Selasa, 10 Desember 2013

Pertimbangan Opa dan Oma juga Keluarga (Steven Theophilus)


     Istilah Panti Werdha berasal dari kata Panti dan Werdha , Panti berarti tempat sedangkan Werdha berarti tua. Jadi Panti Werdha adalah tempat bagi orang yang sudah tua. Menurut yayasan Gerontologi Abiyoso Jawa Timur (1999),yang dimaksud dengan Panti Werdha adalah wadah bagi para lanjut usia atau suatu perkumpulan yang berada disuatu pedesaan atau kelurahan atau RT/RW yang anggotanya adalah para lanjut usia. Panti werdha dapat disebut juga dengan panti jompo.

     Panti jompo adalah tempat tinggal yang dirancang khusus untuk orang lanjut usia, yang didalamnya disediakan semua fasilitas lengkap yang dibutuhkan orang lanjut usia (Hurlock, 1996).
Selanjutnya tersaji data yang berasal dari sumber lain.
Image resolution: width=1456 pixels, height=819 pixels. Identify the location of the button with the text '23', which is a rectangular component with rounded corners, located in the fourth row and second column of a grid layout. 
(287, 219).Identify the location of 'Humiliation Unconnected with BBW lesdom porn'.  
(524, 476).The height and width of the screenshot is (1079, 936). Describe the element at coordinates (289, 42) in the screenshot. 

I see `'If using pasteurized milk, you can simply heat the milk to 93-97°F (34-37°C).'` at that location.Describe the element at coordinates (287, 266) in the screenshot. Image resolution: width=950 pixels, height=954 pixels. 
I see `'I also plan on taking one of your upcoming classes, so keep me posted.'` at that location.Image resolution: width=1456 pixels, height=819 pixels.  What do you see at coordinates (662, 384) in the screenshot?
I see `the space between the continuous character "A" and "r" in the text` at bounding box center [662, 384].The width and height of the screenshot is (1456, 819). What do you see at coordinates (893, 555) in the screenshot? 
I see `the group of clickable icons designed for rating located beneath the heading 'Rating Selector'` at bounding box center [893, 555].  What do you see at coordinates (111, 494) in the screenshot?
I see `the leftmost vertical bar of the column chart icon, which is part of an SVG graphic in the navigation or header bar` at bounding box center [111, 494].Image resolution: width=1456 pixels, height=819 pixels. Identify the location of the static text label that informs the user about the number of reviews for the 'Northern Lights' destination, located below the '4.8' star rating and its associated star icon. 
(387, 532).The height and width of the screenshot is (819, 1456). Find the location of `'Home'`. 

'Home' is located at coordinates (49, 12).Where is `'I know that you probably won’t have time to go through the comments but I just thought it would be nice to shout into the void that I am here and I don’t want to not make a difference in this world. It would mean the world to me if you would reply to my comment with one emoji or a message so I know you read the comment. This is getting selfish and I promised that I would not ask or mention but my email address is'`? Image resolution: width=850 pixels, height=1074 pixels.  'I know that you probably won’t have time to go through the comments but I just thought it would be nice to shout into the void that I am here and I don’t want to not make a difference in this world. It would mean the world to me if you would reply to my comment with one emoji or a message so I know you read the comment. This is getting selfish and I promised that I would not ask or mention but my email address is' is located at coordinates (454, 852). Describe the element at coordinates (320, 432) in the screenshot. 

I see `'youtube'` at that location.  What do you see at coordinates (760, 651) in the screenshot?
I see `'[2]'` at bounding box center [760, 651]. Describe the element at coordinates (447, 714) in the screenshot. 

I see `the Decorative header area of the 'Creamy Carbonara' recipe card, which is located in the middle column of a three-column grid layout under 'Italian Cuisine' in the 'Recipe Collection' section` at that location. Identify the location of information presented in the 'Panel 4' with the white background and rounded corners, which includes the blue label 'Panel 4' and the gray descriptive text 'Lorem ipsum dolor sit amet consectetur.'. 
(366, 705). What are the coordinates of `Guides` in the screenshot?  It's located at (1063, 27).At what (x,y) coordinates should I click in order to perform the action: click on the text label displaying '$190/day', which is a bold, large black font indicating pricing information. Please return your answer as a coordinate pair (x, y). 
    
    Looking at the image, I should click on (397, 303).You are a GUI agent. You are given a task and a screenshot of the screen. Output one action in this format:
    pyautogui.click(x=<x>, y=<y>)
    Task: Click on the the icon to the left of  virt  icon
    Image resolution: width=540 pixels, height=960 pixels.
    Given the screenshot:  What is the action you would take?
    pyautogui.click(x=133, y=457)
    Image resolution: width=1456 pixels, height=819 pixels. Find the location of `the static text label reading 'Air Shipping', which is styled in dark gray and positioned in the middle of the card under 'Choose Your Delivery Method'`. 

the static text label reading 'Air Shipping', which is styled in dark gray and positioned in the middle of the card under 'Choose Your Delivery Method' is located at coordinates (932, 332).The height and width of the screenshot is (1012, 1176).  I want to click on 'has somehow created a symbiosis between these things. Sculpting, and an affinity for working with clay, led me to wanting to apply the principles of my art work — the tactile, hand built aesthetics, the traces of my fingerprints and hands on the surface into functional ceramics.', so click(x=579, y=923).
     Menurut Santrock (2002) panti jompo merupakan lembaga perawatan atau rumah perawatan yang dikhususkan untuk orang-orang dewasa lanjut. Disana tersedia berbagai macam kebutuhan yang dibutuhkan oleh para orang-orang lanjut usia dan tersedia juga fasilitas kesehatan. Panti jompo merupakan unit pelaksanaan teknis yang memberikan pelayanan sosial bagi lanjut usia, yaitu berupa pemberian penampungan, jaminan hidup seperti makanan, dan pakaian, pemeliharaan kesehatan, dan pengisian waktu luang termasuk rekreasi, bimbingan sosial, mental serta agama sehingga mereka dapat menikmati hari tua nya dengan diliputi ketentraman lahir dan batin.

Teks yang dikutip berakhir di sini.